> **Deskripsi Tugas**
Bisakah Anda memperbarui daftar ini mulai dari baris yang memuat "is (1500, 1176)." sampai baris yang memuat "will (x=1061, y=14).", termasuk kedua baris itu, dengan mengganti "Instruction" menjadi "Task" dan membiarkan sisanya tidak berubah? Tuliskan kembali hanya baris-baris tersebut.

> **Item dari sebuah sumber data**
◇ ◇ ◇ ◇ ◇ ◇ ◇

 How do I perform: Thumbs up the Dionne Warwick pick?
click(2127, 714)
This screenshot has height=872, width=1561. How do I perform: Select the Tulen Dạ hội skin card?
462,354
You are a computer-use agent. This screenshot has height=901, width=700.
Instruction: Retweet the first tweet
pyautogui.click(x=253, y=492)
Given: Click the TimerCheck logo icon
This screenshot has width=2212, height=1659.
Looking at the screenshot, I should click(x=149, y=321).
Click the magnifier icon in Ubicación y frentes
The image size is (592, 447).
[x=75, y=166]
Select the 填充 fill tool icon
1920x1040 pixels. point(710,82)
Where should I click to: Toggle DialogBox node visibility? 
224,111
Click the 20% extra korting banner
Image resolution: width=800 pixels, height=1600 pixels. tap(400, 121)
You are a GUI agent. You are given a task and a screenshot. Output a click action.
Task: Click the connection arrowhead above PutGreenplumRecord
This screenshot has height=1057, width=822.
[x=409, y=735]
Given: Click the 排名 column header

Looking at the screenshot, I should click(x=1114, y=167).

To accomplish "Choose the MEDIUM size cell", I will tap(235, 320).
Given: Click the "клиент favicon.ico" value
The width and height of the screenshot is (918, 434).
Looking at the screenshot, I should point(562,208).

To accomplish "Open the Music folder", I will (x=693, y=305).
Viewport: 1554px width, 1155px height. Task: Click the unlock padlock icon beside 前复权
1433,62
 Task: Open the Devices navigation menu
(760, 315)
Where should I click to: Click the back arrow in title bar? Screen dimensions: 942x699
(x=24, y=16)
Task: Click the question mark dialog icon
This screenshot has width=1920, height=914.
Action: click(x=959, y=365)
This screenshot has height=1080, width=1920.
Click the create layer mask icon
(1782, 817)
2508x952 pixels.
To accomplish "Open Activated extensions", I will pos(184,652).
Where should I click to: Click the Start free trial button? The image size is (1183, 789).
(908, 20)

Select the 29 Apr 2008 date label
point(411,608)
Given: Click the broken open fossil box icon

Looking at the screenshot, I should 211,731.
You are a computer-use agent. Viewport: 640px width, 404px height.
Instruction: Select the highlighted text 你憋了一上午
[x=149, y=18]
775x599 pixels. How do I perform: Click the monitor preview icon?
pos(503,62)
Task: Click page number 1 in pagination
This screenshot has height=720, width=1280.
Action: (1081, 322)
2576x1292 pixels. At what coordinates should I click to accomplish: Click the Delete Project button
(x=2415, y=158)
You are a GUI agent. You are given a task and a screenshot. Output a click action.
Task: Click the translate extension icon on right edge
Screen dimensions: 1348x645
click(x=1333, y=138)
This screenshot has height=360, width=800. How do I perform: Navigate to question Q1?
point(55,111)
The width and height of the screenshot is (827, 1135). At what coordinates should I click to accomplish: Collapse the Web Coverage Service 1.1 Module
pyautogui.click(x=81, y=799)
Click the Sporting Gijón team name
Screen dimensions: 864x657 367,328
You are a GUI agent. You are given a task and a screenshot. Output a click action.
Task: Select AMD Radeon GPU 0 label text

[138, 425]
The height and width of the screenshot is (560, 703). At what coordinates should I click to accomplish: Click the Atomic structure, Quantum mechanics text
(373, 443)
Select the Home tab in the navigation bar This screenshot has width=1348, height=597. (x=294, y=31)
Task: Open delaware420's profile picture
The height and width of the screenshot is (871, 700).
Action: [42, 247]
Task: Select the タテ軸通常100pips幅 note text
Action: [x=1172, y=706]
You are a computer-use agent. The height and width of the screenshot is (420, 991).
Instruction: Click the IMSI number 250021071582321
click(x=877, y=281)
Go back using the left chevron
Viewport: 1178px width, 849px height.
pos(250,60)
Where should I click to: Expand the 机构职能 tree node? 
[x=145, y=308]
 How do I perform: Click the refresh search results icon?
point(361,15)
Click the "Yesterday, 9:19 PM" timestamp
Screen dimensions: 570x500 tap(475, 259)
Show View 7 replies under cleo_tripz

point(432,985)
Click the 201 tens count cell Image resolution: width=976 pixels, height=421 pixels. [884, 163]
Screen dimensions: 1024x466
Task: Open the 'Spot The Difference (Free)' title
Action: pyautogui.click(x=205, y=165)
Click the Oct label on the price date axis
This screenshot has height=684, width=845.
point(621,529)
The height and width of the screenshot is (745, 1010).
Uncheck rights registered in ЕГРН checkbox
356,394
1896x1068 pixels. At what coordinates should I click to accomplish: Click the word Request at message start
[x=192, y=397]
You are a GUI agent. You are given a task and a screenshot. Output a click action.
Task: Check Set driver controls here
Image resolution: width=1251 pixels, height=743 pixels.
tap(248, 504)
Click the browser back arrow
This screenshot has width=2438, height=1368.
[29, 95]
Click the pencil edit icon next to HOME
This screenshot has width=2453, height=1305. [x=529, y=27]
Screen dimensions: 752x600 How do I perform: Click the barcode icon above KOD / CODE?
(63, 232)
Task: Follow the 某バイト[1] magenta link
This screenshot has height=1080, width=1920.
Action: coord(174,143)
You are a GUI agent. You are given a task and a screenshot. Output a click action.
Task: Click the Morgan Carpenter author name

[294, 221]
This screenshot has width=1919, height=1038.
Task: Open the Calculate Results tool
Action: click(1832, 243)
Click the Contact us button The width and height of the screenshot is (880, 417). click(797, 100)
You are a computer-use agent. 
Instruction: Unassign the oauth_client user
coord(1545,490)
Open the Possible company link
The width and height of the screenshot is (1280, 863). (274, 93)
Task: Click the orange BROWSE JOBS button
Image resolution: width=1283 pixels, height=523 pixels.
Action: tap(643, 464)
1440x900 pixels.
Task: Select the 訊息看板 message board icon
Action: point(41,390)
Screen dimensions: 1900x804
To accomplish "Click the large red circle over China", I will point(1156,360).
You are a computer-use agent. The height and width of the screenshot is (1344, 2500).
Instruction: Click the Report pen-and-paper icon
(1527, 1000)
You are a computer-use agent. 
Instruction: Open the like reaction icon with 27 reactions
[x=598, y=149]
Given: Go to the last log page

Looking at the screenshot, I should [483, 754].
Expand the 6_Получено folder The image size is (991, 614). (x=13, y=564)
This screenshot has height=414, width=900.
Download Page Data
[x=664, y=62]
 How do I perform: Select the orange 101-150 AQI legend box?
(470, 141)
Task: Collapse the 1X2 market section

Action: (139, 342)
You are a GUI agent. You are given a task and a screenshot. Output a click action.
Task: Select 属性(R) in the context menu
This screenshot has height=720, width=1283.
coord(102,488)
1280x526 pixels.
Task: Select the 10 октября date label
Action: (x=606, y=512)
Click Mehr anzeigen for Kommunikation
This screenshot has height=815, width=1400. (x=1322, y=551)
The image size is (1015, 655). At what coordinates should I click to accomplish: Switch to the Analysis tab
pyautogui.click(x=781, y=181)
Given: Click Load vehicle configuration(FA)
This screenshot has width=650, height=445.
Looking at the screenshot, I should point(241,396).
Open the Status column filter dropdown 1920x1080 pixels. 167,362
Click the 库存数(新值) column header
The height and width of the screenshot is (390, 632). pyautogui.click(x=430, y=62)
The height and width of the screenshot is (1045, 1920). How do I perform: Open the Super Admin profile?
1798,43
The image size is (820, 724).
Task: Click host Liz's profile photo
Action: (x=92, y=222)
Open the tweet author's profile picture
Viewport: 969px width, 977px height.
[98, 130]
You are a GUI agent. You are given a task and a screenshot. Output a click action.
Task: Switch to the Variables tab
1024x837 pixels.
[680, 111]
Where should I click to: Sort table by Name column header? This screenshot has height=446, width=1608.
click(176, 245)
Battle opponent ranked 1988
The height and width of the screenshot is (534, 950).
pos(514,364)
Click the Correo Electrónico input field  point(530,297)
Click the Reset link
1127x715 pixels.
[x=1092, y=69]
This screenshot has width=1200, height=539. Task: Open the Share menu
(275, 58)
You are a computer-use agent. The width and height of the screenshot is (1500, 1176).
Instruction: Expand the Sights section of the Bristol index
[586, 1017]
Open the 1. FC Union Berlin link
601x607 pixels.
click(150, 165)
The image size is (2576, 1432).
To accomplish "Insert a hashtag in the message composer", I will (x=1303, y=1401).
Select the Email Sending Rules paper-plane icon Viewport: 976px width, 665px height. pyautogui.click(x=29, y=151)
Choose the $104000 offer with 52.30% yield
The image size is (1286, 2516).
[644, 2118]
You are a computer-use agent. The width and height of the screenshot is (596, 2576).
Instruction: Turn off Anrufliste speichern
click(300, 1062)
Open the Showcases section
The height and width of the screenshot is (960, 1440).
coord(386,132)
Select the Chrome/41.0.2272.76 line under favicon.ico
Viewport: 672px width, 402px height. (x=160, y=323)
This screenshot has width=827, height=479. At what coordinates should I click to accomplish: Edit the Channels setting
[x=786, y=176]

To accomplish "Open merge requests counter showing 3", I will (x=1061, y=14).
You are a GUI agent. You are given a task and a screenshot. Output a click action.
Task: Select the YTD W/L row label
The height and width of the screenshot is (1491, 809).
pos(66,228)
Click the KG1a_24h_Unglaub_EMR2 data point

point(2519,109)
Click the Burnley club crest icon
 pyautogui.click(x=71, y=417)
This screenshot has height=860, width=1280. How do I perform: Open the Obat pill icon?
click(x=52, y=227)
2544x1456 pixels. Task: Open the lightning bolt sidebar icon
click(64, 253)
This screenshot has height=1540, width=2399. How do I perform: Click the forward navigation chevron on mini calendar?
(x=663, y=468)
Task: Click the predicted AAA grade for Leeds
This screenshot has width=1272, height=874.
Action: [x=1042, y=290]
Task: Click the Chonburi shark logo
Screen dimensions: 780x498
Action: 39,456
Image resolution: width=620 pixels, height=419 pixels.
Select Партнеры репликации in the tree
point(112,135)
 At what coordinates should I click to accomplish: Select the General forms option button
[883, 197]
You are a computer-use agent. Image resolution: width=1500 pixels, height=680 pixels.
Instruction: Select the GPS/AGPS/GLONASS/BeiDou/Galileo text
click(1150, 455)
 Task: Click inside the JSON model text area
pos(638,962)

◇ ◇ ◇ ◇ ◇ ◇ ◇

> **Pembahasan Solusi**
You are a computer-use agent. The width and height of the screenshot is (1500, 1176).
Task: Expand the Sights section of the Bristol index
[586, 1017]
Open the 1. FC Union Berlin link
601x607 pixels.
click(150, 165)
The image size is (2576, 1432).
To accomplish "Insert a hashtag in the message composer", I will (x=1303, y=1401).
Select the Email Sending Rules paper-plane icon Viewport: 976px width, 665px height. pyautogui.click(x=29, y=151)
Choose the $104000 offer with 52.30% yield
The image size is (1286, 2516).
[644, 2118]
You are a computer-use agent. The width and height of the screenshot is (596, 2576).
Task: Turn off Anrufliste speichern
click(300, 1062)
Open the Showcases section
The height and width of the screenshot is (960, 1440).
coord(386,132)
Select the Chrome/41.0.2272.76 line under favicon.ico
Viewport: 672px width, 402px height. (x=160, y=323)
This screenshot has width=827, height=479. At what coordinates should I click to accomplish: Edit the Channels setting
[x=786, y=176]

To accomplish "Open merge requests counter showing 3", I will (x=1061, y=14).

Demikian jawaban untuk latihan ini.